CDU-Versuchskaninchen:

Yasar Calik

Villingen-Schwenningen.  Einer ist immer der Erste. Nun traf es eben mal den scheinbar völlig unbedarften niederrheinischen christdemokratisch-muslimischen Ratskandidaten Yasar Calik (37, Fahrschulunternehmer) aus Neuss in Nordrhein-Westfalen. NRW eignet sich übrigens wegen seiner soziologisch repräsentativen Bevölkerungszusammensetzung sehr gut als branchenübergreifendes Testgebiet für alles Mögliche im Bereich von Wissenschaft, Industrie und eben auch Politik. Das deutsch-türkische CDU-Versuchskaninchen Calik schien erkoren, zu testen, inwiefern sich das bisherige Christendemokratenfirmenlogo „CDU“ mit einer graphisch gut gelungen-eingebundenen Halbmondsichel und dem türkischen Nationalflaggenstern gepaart, als wählertechnisch kompatibel erweisen könnte. Gesagt – getan und der zu erwartende (Werbe-)Rummel wurde erzeugt. Bundesweit ist jetzt das Erprobungsmodell in aller Munde - wie bei Versuchsballonen üblich, mit unterschiedlicher Resonanz.

Klar, daß alles Neue, alles Ungewohnte in aller Regel zunächst mal zögernd-vorsichtige Skepsis beim unbefangenen Betrachter hervorruft. Dort, wo das Negative überwiegt, wird CDUler Calik als etwas unbedarft und mit Kommunikationsproblemen (wg. Türkisch-Mann) behaftet, seitens seiner vermutlichen Auftraggeber dargestellt. Alle anderen, also die eher positiven Empfindungen, gehen sowieso in Ordnung.
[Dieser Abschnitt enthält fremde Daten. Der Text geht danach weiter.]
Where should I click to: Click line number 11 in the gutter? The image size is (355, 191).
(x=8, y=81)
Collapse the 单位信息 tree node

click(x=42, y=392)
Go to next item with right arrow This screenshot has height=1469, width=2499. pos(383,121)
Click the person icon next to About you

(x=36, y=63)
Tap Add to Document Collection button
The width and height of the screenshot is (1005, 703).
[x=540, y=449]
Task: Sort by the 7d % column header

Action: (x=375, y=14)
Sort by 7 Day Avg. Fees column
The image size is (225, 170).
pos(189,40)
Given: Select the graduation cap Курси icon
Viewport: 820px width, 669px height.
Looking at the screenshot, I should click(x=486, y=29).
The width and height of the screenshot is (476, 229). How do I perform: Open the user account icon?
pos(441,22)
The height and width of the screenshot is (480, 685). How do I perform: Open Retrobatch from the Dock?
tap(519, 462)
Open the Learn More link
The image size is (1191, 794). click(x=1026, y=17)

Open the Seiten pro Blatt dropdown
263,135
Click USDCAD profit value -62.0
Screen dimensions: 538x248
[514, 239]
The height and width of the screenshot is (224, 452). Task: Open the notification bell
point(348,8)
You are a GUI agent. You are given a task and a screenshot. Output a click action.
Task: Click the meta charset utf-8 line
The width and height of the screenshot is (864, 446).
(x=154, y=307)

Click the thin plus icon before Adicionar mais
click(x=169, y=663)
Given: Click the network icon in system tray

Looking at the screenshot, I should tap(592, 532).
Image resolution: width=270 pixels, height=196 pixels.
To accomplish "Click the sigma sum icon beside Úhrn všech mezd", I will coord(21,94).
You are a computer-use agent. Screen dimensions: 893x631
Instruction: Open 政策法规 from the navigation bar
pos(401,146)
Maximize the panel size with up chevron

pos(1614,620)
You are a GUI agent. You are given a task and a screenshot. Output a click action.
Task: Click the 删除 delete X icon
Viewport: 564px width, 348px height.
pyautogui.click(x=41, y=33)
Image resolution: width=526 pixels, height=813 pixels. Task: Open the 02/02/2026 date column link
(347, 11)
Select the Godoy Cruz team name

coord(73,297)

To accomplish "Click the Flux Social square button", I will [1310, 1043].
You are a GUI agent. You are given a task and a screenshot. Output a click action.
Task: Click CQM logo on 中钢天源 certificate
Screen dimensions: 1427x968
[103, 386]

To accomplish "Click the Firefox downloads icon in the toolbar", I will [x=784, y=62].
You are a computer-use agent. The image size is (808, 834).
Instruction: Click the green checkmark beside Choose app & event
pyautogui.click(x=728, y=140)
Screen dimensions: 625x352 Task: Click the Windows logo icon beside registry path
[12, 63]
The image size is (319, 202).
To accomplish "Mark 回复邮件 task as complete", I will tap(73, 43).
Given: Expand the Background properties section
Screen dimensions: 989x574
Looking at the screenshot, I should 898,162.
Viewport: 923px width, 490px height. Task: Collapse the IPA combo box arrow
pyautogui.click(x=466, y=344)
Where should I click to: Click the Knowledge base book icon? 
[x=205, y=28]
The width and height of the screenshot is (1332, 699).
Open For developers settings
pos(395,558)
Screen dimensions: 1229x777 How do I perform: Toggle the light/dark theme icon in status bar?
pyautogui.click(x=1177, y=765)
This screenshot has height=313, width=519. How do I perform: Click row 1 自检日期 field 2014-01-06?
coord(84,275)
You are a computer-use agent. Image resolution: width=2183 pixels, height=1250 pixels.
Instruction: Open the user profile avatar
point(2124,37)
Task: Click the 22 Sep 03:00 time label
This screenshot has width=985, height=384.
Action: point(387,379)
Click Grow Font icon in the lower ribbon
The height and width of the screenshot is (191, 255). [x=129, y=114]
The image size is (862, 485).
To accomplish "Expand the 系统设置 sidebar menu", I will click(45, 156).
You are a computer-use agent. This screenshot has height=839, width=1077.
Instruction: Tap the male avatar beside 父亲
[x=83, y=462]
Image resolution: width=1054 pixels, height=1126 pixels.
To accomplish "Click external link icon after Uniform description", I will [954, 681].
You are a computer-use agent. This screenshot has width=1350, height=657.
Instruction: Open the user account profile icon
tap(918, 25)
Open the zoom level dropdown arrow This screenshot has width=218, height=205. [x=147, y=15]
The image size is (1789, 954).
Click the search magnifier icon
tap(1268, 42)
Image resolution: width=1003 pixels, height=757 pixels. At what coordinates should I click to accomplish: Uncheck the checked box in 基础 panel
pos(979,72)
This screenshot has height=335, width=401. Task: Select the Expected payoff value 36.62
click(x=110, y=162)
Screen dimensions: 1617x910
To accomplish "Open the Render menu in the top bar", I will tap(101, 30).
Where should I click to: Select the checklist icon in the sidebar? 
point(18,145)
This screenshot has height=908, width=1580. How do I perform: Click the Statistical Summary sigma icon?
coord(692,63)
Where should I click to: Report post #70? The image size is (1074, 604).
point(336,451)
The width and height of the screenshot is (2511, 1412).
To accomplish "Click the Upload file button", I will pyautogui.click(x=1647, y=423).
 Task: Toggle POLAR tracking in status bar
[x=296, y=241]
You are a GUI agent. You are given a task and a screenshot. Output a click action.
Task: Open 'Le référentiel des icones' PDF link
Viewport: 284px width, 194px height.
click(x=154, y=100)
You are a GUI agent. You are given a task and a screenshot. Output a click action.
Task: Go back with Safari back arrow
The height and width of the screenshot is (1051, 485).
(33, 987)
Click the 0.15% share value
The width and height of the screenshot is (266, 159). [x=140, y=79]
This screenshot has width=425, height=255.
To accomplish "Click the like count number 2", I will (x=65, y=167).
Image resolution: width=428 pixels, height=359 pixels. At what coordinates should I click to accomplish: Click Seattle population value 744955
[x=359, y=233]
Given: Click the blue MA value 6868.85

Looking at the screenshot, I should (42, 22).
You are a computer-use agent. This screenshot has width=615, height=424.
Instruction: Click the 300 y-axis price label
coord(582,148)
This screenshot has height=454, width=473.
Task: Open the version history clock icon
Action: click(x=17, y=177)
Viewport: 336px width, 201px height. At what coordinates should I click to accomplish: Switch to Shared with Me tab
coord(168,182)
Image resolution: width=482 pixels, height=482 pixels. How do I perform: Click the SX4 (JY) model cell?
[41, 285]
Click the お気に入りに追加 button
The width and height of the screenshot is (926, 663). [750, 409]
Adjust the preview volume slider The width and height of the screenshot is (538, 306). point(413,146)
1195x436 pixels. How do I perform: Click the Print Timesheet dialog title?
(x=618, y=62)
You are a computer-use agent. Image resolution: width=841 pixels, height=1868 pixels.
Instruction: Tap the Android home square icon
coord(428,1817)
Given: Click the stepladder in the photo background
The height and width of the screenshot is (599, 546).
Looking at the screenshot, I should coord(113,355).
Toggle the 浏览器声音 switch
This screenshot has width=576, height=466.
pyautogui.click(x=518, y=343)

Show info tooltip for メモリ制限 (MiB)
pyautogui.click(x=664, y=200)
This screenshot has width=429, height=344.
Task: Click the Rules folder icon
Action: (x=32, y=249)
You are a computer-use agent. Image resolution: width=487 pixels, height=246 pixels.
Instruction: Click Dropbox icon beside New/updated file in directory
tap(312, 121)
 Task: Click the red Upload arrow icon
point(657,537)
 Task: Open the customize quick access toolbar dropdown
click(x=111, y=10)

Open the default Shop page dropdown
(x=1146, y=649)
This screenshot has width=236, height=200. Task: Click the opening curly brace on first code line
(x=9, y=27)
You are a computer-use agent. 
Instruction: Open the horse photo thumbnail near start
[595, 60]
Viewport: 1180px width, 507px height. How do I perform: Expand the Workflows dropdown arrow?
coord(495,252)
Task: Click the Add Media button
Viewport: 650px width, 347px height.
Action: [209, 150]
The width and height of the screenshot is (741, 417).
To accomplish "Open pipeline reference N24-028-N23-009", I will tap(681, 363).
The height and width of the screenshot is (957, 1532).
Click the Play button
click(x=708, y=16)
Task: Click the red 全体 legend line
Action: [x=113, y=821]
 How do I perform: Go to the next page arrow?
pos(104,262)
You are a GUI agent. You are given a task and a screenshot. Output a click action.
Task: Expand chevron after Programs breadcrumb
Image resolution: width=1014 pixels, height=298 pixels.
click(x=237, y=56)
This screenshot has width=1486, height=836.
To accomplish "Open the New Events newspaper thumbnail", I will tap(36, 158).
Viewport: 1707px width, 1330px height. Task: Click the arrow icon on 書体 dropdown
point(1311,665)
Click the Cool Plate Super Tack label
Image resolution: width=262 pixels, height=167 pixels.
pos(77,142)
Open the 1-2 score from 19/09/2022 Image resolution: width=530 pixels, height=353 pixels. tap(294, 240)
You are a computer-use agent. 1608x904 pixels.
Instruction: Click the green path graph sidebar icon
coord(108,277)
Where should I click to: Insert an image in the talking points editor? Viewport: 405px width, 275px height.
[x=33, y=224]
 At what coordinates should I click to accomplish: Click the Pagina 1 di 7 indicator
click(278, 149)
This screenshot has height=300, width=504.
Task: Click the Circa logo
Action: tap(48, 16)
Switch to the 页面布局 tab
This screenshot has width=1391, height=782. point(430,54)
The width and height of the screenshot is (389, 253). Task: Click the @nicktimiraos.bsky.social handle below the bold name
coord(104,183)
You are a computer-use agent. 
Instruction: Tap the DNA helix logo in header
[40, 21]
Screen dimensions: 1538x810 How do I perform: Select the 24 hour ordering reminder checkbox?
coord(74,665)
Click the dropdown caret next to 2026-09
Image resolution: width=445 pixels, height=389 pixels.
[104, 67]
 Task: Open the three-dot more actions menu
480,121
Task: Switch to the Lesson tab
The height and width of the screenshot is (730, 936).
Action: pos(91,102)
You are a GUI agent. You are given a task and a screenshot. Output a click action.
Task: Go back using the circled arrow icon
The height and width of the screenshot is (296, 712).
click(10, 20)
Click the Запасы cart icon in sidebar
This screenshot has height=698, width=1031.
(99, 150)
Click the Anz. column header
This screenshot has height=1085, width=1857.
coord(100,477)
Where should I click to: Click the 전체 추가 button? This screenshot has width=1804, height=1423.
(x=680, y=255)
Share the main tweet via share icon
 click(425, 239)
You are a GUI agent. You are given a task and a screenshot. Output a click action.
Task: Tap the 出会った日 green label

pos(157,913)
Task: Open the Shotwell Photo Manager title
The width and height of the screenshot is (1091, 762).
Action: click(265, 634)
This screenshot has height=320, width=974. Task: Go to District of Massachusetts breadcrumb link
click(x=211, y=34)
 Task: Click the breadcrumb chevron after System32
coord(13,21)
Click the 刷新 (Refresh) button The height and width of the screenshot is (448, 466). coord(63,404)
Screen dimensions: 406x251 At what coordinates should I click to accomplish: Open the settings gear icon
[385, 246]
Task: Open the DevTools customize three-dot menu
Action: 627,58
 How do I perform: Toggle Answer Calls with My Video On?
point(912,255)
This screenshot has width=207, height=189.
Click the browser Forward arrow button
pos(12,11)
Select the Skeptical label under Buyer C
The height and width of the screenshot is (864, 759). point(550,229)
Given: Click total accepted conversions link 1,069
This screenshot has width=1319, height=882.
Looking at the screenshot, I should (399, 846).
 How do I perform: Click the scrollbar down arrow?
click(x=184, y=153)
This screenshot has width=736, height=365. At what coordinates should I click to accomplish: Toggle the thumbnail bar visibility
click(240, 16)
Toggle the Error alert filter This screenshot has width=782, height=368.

Vergleiche hinken bekanntlich immer. Aber dennoch – der/die eine Leser/in (liest sich doch gut – so geschlechtsausgleichend – oder?) vermag sich wohl noch daran erinnern, welche Reaktionen auf die ersten Modellnichtweißen (Neger-Modelle will ich wg. Staatsanwalt usw. nicht schreiben, wofür höflichst um demokratisch-gutmenschliches Verständnis gebeten wird) in den Bader-, Neckermann-, Otto- und/oder Quelle-Katalogen erfolgten. Aber Gemach, der brave BRD-Mensch gewöhnt sich an alles. Heute fallen eben die paar Weißhäutigen um so mehr auf. Was soll`s!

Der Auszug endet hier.